If reasoning distillation is what the frontier transfers, on-policy distillation is how it transfers best. It's the technique a 2026 survey called "the indispensable post-training paradigm for scaling reasoning," and it's worth understanding precisely.
The problem with imitation
Standard ("off-policy") distillation trains the student on a fixed corpus the teacher generated. This is sequence-level KD, and it works — but it has a structural flaw called exposure bias or compounding error:
- The student only ever sees contexts the teacher would visit.
- At inference, the student inevitably wanders into states the teacher never would — because it's not as good.
- In those states it has no training signal, so a small early error snowballs into a wrong answer.
You trained it on a perfect driver's route; the moment it drifts off that route, it has never seen the shoulder.
The fix: train on the student's own trajectories
On-policy distillation flips the data source. The student generates its own outputs, and the teacher scores them — token by token — typically with a mode-seeking reverse-KL objective. Now:
- The student trains on its own mistakes, learning to recover from the states it actually reaches.
- Feedback is dense (a signal on every token) rather than sparse like RL's single final reward.
- It's hard to "hack": low reverse-KL essentially means behaving like the teacher.
The unifying framework: GKD
The clean formalization is Generalized Knowledge Distillation (GKD) (Agarwal et al., Google DeepMind, 2023). GKD generalizes distillation along two dials:
- Data source — interpolate between fixed teacher data (off-policy) and the student's own self-generated sequences (on-policy).
- Divergence — forward KL (mode-covering), reverse KL (mode-seeking), or a generalized JSD in between.
This framework contains older methods as special cases — SeqKD, token-level KD, and MiniLLM (which introduced reverse-KL distillation for LLMs) all fall out of it. In practice you reach for it through Hugging Face TRL's GKDTrainer, where lmbda sets the fraction of on-policy data and beta selects the divergence.
Why it won in 2025–2026
The economics are decisive.
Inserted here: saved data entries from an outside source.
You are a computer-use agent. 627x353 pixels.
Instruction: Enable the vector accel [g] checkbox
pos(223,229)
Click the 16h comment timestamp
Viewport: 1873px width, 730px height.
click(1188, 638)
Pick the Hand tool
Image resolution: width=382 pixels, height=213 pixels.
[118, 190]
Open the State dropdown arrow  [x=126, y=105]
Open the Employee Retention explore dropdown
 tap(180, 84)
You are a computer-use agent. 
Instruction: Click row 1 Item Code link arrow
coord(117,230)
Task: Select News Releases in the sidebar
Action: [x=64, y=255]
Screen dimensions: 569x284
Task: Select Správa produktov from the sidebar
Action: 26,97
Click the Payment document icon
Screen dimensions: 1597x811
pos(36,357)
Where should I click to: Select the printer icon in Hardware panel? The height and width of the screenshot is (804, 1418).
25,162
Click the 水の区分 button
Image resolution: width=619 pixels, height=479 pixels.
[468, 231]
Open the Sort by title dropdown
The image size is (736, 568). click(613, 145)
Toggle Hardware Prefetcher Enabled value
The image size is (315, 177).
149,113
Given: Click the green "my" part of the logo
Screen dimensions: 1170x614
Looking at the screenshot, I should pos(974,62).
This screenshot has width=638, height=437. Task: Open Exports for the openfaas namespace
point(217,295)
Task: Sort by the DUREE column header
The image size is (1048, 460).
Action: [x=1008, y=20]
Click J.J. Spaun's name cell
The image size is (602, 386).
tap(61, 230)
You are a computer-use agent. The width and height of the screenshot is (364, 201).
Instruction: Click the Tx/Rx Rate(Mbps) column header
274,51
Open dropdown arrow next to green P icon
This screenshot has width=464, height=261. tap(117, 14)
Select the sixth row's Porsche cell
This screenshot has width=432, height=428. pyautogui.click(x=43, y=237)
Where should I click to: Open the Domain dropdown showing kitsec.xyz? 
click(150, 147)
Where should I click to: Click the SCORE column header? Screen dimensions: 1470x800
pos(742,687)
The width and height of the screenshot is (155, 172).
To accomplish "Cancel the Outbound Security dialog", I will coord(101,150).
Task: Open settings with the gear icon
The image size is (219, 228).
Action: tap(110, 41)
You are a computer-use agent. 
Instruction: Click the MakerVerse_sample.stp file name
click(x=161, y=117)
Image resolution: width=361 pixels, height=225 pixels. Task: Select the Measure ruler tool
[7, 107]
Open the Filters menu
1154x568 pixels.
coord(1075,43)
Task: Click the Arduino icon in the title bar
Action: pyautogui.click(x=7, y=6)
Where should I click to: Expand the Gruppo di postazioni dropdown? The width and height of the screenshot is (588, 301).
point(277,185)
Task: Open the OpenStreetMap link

Reported results:
- Thinking Machines Lab (Oct 2025) hit ~70–74% on AIME'24 at roughly one-tenth the cost of reinforcement learning, and 9–30× cheaper than off-policy distillation — while also recovering instruction-following lost to domain fine-tuning (a cure for catastrophic forgetting).
- Qwen3 distilled a 32B teacher's reasoning into an 8B student at ~1/10 the GPU hours.
- On-policy distillation is now reported across DeepSeek-V4, Qwen3, Gemma 2, Nemotron, and MiMo.
The catch: diversity collapse
Reverse-KL is mode-seeking by design, and that's a double-edged sword. Push it too hard and the student drops the high-entropy "branch points" where reasoning legitimately has multiple valid paths. One 2026 study found standard on-policy distillation retained only 6.8% of high-entropy tokens versus 18.5% in the teacher — showing up as pass@1 improving while pass@k degrades. That's bad news if you rely on best-of-N sampling or inference-time scaling. The emerging fix is to blend mode-seeking reverse-KL with mass-covering forward-KL.
The takeaway
Off-policy distillation teaches the student the teacher's answers. On-policy distillation teaches the student to be the teacher in the situations the student actually gets itself into. That difference — training on your own mistakes rather than someone else's successes — is why it became the default. Just keep an eye on diversity while you do it.